On 20 newsgroups data:

| Initial               |       0 |
| After train_and_model |  626804 | <-- Large object requires 627M
| After Process         |       0 |
| After p.start         |   33016 |
| done                  |  200384 | 
| done                  |  -55552 |
| done                  |   -8804 |
| done                  |  -12152 |
| After p.join          | -156240 |

So it looks like instantiating the large object requires 627MB. I am clueless as to why an additional 200+MB have been consumed after the first done is reached.

Using load_large_object:

| Initial                  |       0 |
| After loading the object |   33976 |
| After Process            |       0 |
| After p.start            |   21112 |
| done                     |  185256 |
| done                     |     744 |
| done                     | -102176 |
| done                     |     496 |
| After p.join             | -103912 |

Apparently, the large_object itself requires only 34MB, the rest of the memory, 627-34 = 593MB must have been consumed by the fit_transform and fit methods called in train_and_model.

Using single process:

| Initial                  |     0 |
| After loading the object | 34224 |
| done                     | 24552 |
| After Process            |     0 |

This is plausible.

So, the data you've accumulated seems to support the claim that large object itself is not being copied by each subprocess. But a new mystery arises: Why is there a huge consumption of memory between "After p.start" and the first "done". I don't know the answer to that.

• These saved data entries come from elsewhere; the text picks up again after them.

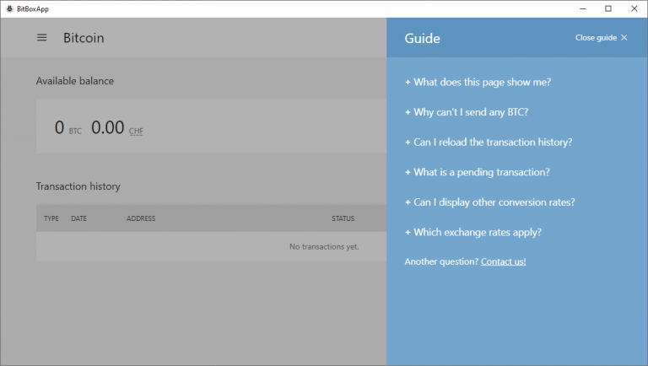This screenshot has width=648, height=366.
Task: Toggle the CHF currency unit
Action: pyautogui.click(x=136, y=132)
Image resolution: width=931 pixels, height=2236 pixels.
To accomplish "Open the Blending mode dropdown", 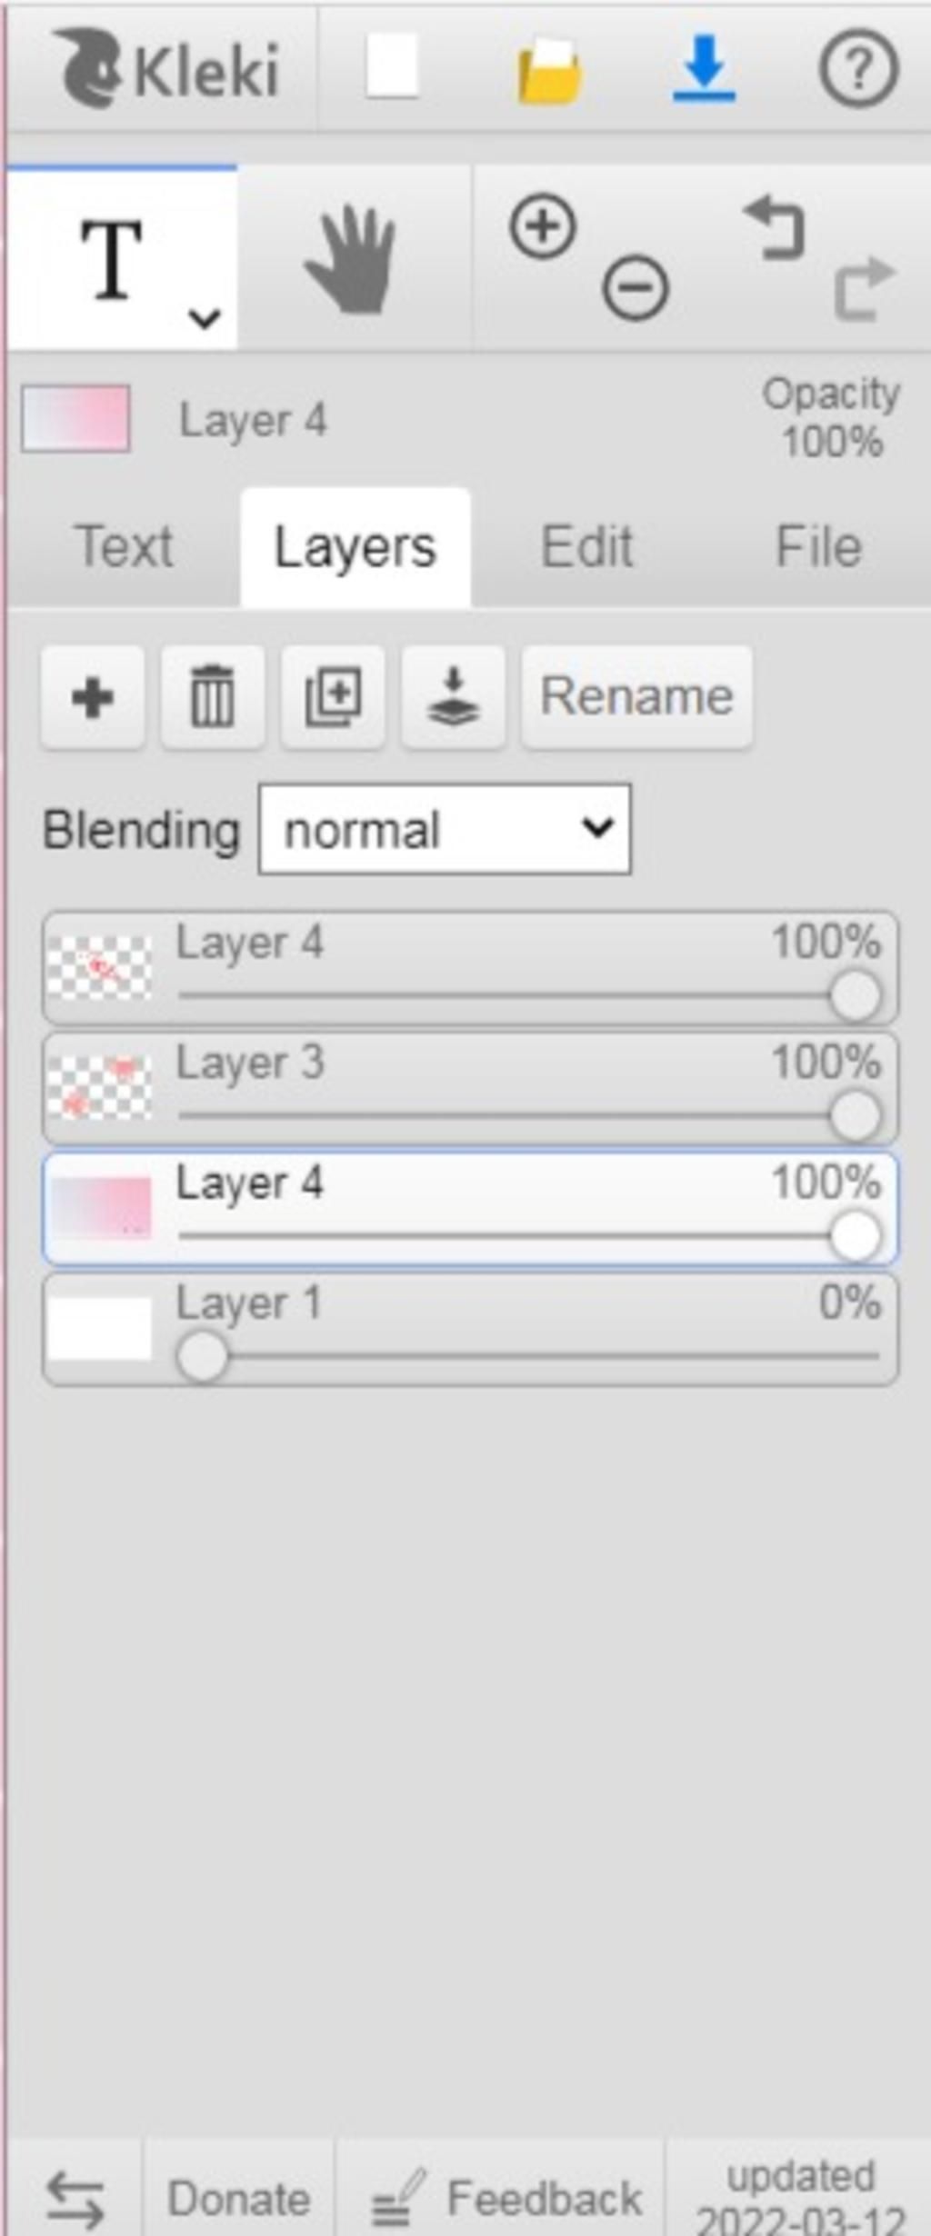I will 445,829.
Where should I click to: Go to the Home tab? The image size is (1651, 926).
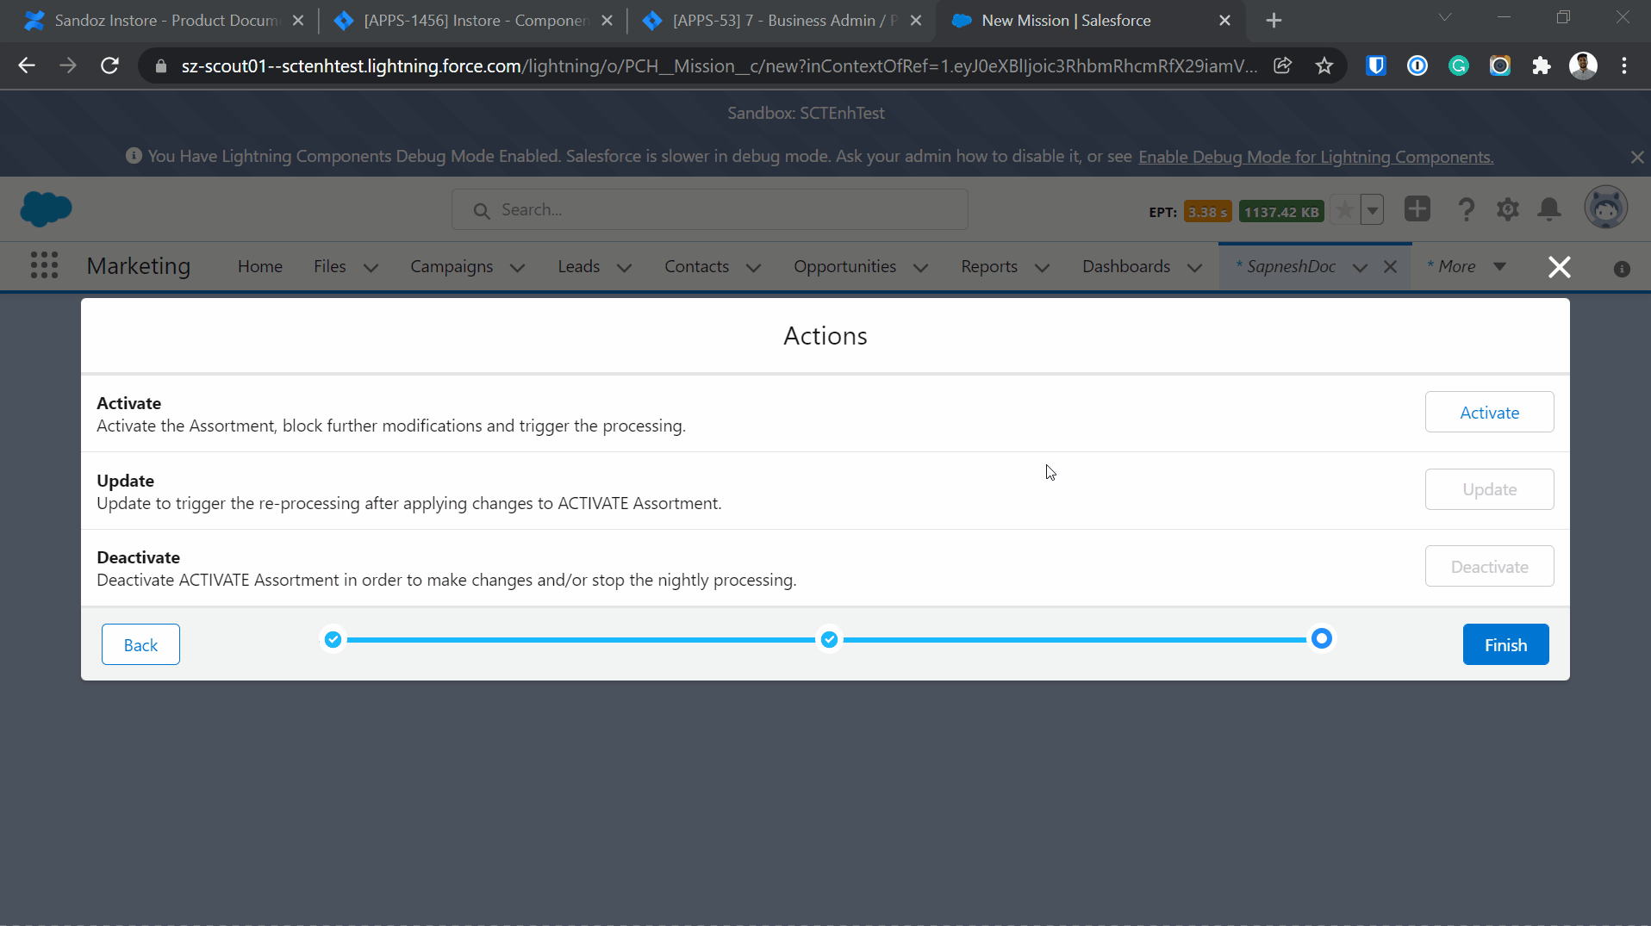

You might try putting report_memory calls around

vectorized_essay = large_object[0].transform(essay)

and

large_object[1].predict(vectorized_essay)

to see where the extra memory is being consumed. My guess is that one of these scikit-learn methods is choosing to allocate this (relatively) huge amount of memory.



回答2:

I ended up using the RPC servers using Rabbit MQ.Rabbit MQ Tutorial for RPC/Python. So I created the number of servers equivalent to number of CPUs on my machine. These servers start up once and allocate the memory for the model and the vectorizer once and hold on to it while operational. Additional advantages were

  1. Some of the processing could be easily sent to a different machine if one gets overwhelmed
  2. If the computation fails on one server, it can be easily sent to a different server
  3. Memory allocation process was not instant in the original code, so overall running time on my dataset dropped from 18 seconds to 12 seconds per query because the memory is pre-allocated.

Overall, my code became much cleaner as well.